My mom was (and is) a popular pedicurist at the salon, always finding -- and keeping -- loyal clients. After work one day, my mother, initially quite happy to run into a client outside of the nail salon, greeted her client with enthusiasm. The two were in a local Publix super market, where a many Canton residents from different backgrounds shop. Yet my mom didn't even receive a wave in return from a woman who was talkative whenever she crossed the threshold of Diva Nails. To my dismay, my mom was now looking to me for the answer to her question: "Why?"

I realized that this was not the first time she had experienced a client ignoring her -- many had, probably because of our family's socioeconomic class or Buddhist background. Perhaps it was even because of the subordinate stereotype people often put pedicurists in, even accidentally. I had no answers, only the pain of a daughter whose mother's occupation or origin was interpreted as an embarrassment.

But what I consider most often today, three years later, has very little to do with that institutionalized racism. When I think about those days, and the summer breaks during which I still work as a manicurist and pedicurist, I remember what makes it a cultural bond: the washing of feet.

The intimacy of washing feet is a concept that spreads across a number of cultures, but in my life if stands as a symbol of love in both my Vietnamese background and my Christian faith. Spending my preadolescence in the Bible Belt exposed me time and time again to the story of Jesus washing the feet of his disciples.

I often reflect on the moment when Jesus washes Peter's feet. He says, "If I then, your Lord and Master, have washed your feet; ye also ought to wash one another's feet. For I have given you an example, that ye should do as I have done to you. Verily, verily, I say unto you, The servant is not greater than his lord; neither he that is sent greater than he that sent him" (John 14-16).

In this passage, I hear Jesus telling us that we are all equals, capable of washing each other's feet (and having our feet washed) in a symbolic practice of humility and equality.

As a young girl, I remember a relative showing me a wedding photo in which her husband washed her feet in a ritual of compassion. Stemming from that same humble love, the image has stuck with me through my life and pops into my head when I feel discouraged after a long day of work at the nail salon. To her, washing feet was a symbol of unity, binding her marriage in an act of cultural togetherness. Her background, like mine, blended Vietnamese conservatism with American romance.

Both metaphorically and literally, I think, the love we show for one another and the understanding we express through our words are equivalent to the cleansing of a pedicure. This is not to say that working in the nail salon was not a transaction of a service, but a reminder that if we can treat professors, therapists, and doctors kindly (which I understand is not always the case), then perhaps we can reconsider how we see pedicurists, massage therapists, and dental hygienists.

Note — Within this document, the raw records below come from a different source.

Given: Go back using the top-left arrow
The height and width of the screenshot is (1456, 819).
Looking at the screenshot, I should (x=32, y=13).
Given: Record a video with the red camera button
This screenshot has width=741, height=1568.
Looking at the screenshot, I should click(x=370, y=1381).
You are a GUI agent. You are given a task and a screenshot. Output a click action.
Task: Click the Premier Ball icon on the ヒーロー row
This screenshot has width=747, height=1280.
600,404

Perhaps I come from a Buddhist household. Perhaps English is not the first language I knew as a young girl. Perhaps I am the one washing feet. But that does not imply that I shouldn't be greeted at the grocery store.

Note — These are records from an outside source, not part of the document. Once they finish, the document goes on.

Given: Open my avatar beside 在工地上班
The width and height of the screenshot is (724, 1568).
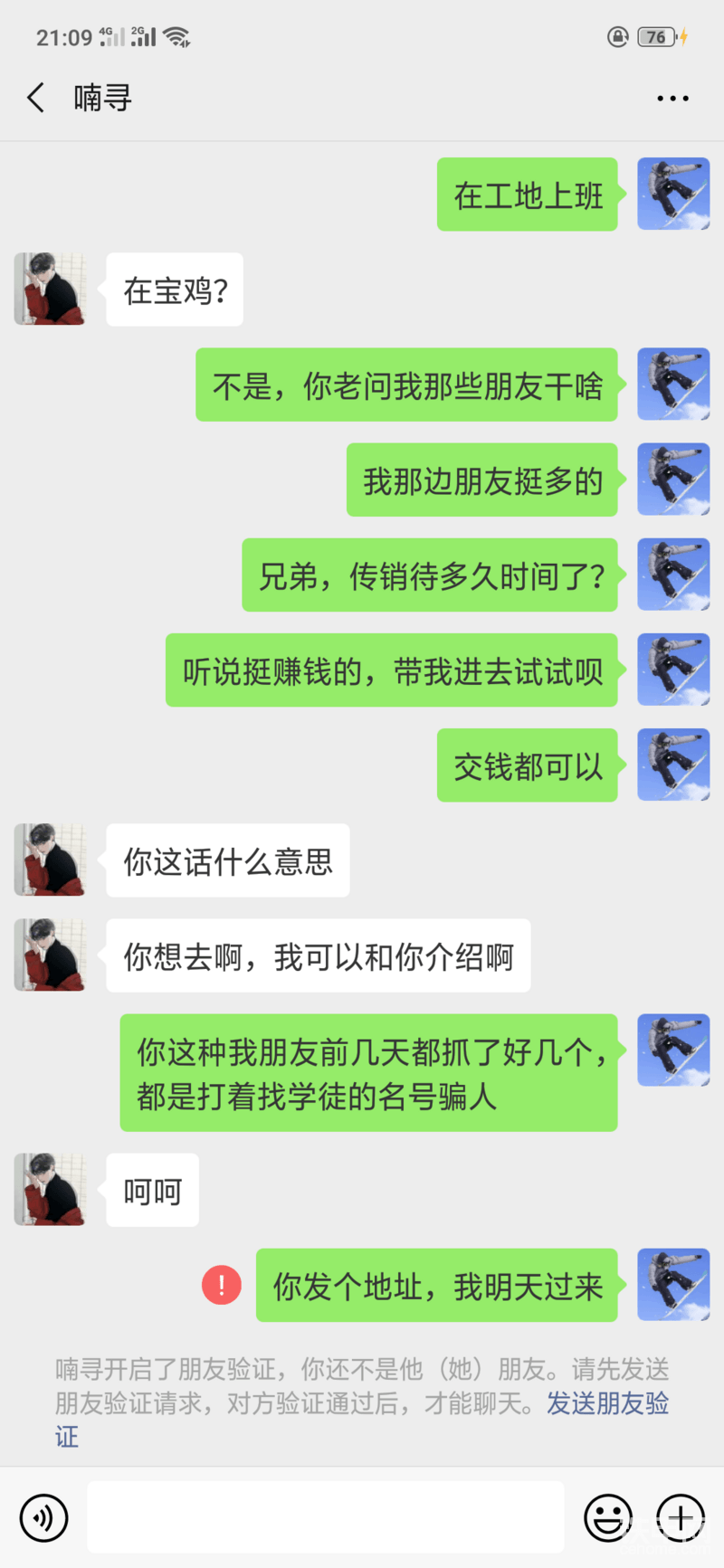Looking at the screenshot, I should tap(673, 194).
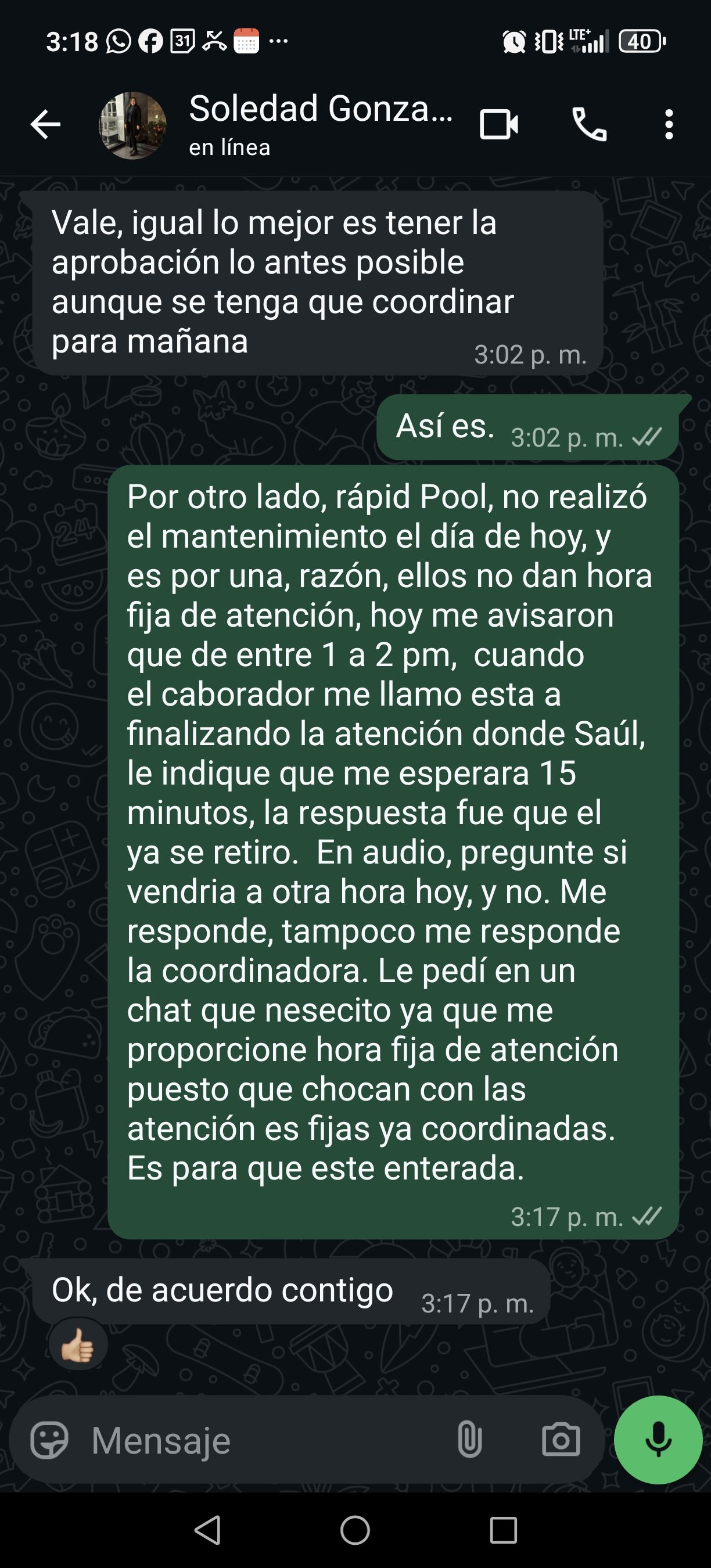This screenshot has height=1568, width=711.
Task: Tap the green microphone voice button
Action: point(658,1440)
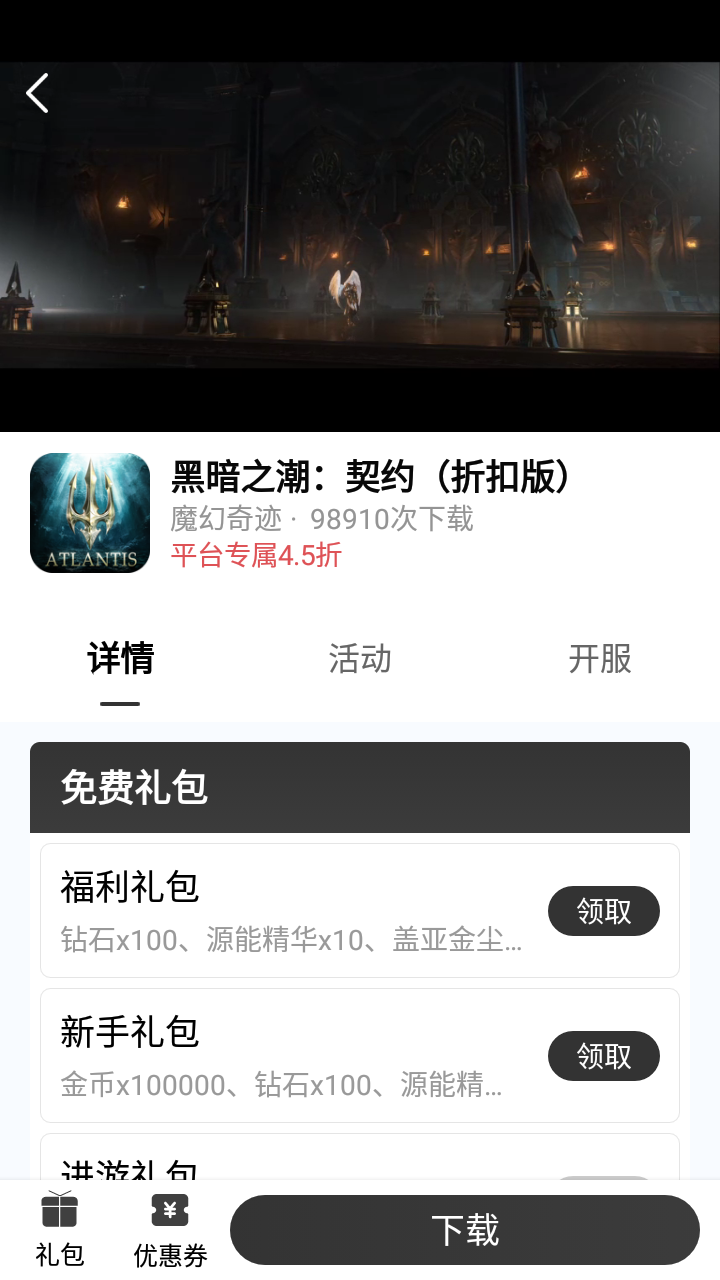Open 礼包 in the bottom bar
The height and width of the screenshot is (1280, 720).
point(60,1230)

Next time my mom tries to greet a client -- and she has not given up on such a thing -- that person, even on the most fundamental level, will see her for what she is: a strong, competent, and unique person, not an inferior, lowly servant. This should not have to transcend a rivalry between whites and Asians or Christians and Buddhists; it is a simple and trite argument for equality for all, including and between you and me.

Now, during my college recesses, I drive to Birmingham, Alabama, to work in the nail business with a better understanding of what it means to be a manicurist and pedicurist for people I once resented. It takes a great deal of patience on the days when clients don't see how we are all, in fact, surprisingly similar, but now I know how not to judge too harshly and that most people are extremely kind. And on some days it takes remembering, as my mother always taught me in the red light of a Buddhist shrine: all beings are equal.